Section 6: Non-Functional Requirements¶
Status: Draft v0.1
Last updated: 2026-03-25
6.1 Performance¶
| Metric | Target | Notes |
|---|---|---|
| Sync throughput | ≥ 500 records/minute | For batch adapter syncs against a local SQLite Hippo |
| Resolution latency (≤10 samples, all REUSE) | ≤ 2 seconds | Hippo queries only; no Canon BUILD triggered |
| Resolution latency (≤10 samples, BUILD) | ≤ Canon execution time + 500ms | Canon dominates; Cappella overhead ≤ 500ms |
| Async resolution startup | ≤ 200ms to return 202 | Return run_id immediately; processing starts async |
| Health endpoint | ≤ 100ms | Cached adapter health; not a live connectivity check every call |
6.2 Reliability¶
- Partial success over abort.

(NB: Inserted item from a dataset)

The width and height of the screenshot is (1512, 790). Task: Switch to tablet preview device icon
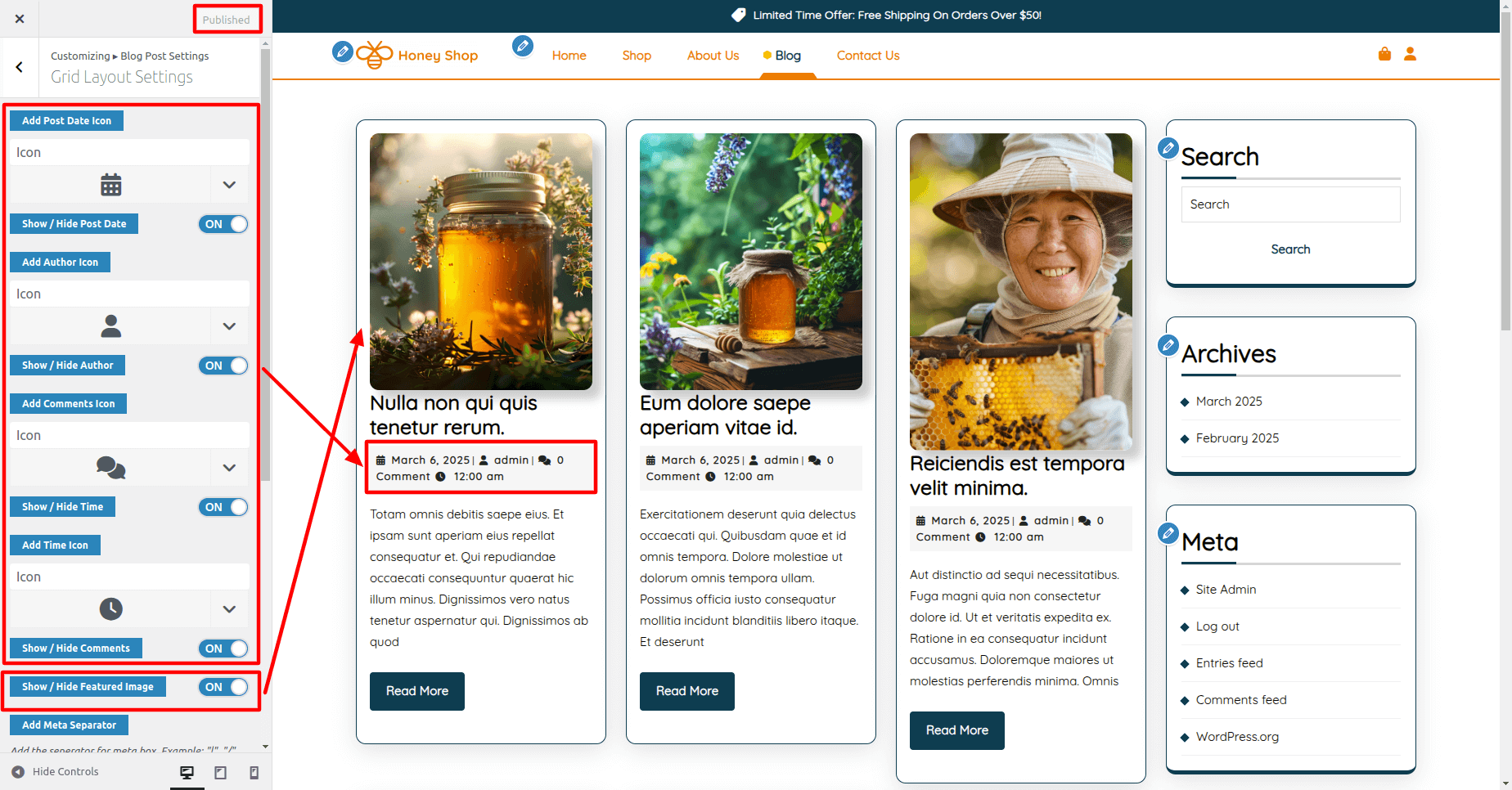pyautogui.click(x=220, y=773)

Adapter sync runs and collection resolutions never abort on partial failure. Failed items are logged and counted.
- Idempotent upserts. Running the same sync twice produces the same Hippo state. ExternalID lookup ensures no duplicate entities.
- Deterministic selection. For a given cohort criteria + selection strategy, the same datasets are chosen every time (until Hippo state changes). Resolution runs are reproducible.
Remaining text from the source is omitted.